Poesibao propose ici quelques extraits d’une lettre à Sophie Liebknecht écrite de prison par Rosa Luxemburg le 2 mai 1917.
Ma très chère petite Sonioucha !
Votre chère lettre est arrivée à point hier, le 1er mai. Avec le soleil qui brille depuis deux jours, elle a fait du bien à mon âme blessée. Ces derniers jours, j’avais bien de la peine, mais maintenant, cela va, cela va aller mieux. Pourvu que le soleil continue à briller ! Je suis presque toute la journée dehors, je flâne dans les buissons, j’examine chaque coin de mon petit jardin, et il trouve plein de trésors. Écoutez bien : hier, 1er mai, j’ai rencontré – devinez qui ? – Une phalène jaune citron étincelante, toute neuve ! J’en ai été si heureuse que mon cœur a tremblé. Elle a volé sur ma manche – je porte une veste mauve, et sans doute a-t-elle été attirée par la couleur – puis elle a folâtré un peu plus haut pour s’enfuir par-dessus le mur. L’après-midi j’ai trouvé trois belles petites plumes différentes : une gris foncé de rouge-queue, une dorée de bruant et une gris jaune de rossignol. Nous avons en effet beaucoup de rossignols par ici, j’en ai entendu un pour la première fois le matin du dimanche de Pâques et depuis il revient chaque jour dans mon petit jardin sur le grand peuplier argenté. J’ai ajouté ces plumes à ma modeste collection dans une jolie petite boîte bleue : elle contient aussi des petites plumes que j’ai trouvées dans la cour de la Barnimstrasse – de pigeons, de poules et aussi une très belle plume bleue, d’un geai de Südende. Ma « collection » est encore minuscule, mais je me plais à la regarder. Je sais déjà à qui j’en ferai cadeau.

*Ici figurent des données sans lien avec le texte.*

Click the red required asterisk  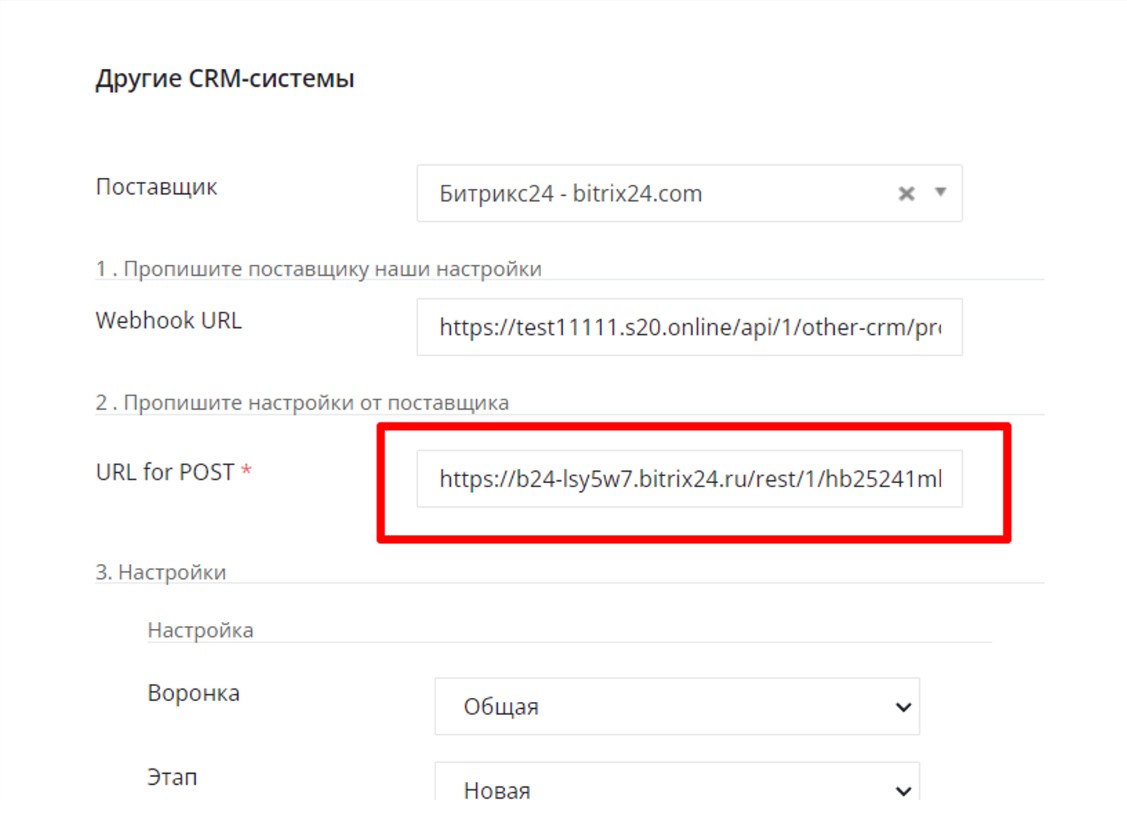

Ce matin, j’ai trouvé, juste contre le mur, le long duquel je me promène, bien cachée, une violette ! La seule de mon petit jardin. Comment est-ce chez Goethe ?

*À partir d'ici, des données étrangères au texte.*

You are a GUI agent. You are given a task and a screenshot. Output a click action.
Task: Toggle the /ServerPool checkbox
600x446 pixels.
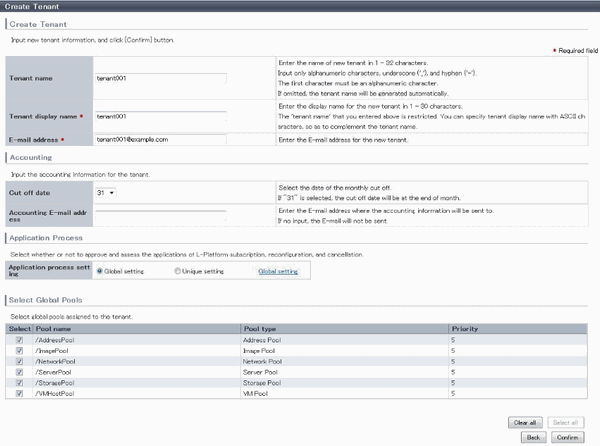(20, 372)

Une violette était dans le pré
Incognito, sur elle-même repliée ;
C’était une charmante violette !
(…)
Ce que je lis ? Surtout des ouvrages de science sciences naturelles : botanique et zoologie. Hier, j’ai justement appris pourquoi les oiseaux chanteurs disparaissent d’Allemagne : c’est la rationalisation croissante des cultures – sylviculture, horticulture, agriculture – qui les prive peu à peu de toutes les conditions naturelles nécessaires à la nidification et à la nourriture : arbres creux, terres en friche, broussailles, feuilles mortes dans le jardin. J’ai lu cela avec beaucoup de tristesse. Je n’ai pas pensé au chant des oiseaux et à ce qu’il représente pour les hommes, mais je n’ai pu retenir mes larmes à l’idée d’une disparition silencieuse et inéluctable de ces petits êtres sans défense.
(…)
Nous avons maintenant de bien longs crépuscules. Que j’aime ces heures-là d’ordinaire ! À Südende, il y avait beaucoup de merles. Ici je n’en vois ni n’en entends aucun. Tout l’hiver j’en ai nourri un couple et voilà qu’il a disparu. Habituellement, à Südende, je flânais dans la rue à cette heure du soir ; c’est si beau de voir soudain, dans la dernière lueur violette du jour, frémir les flammes roses des réverbères qui semblent si étranges dans le crépuscule, comme si elles avaient un peu honte d’être déjà là. La silhouette indistincte de quelque concierge ou de quelque servante en retard traverse alors la rue d’un pas pressé, courant chercher quelque chose chez le boulanger ou l’épicier. Les enfants du cordonnier, qui sont mes amis, continuaient à jouer dehors dans l’obscurité jusqu’à ce que de l’angle de la rue, une voix impérieuse les fît rentrer à la maison. À cette heure-là, il y avait toujours un merle qui ne parvenait pas à trouver le sommeil et qui tout d’un coup, se mettait à crier comme un enfant mal élevé, ou bien il jacassait en s’éveillant et volait bruyamment d’arbre en arbre. Et je restais là, au milieu de la rue, je comptais les premières étoiles, n’ayant nulle envie de rentrer chez moi, de quitter cette douceur de l’air et ce crépuscule où le jour et la nuit se serrent tendrement l’un contre l’autre.
Rosa Luxemburg, “Herbier de prison”, édition établie et préfacée par Muriel Pic, textes traduits de l’allemand par Claudie Weill, Gilbert Badia, Irène Petit et Muriel Pic, Héros-Limite, 360 p., 36 €. pp. 163 et 165.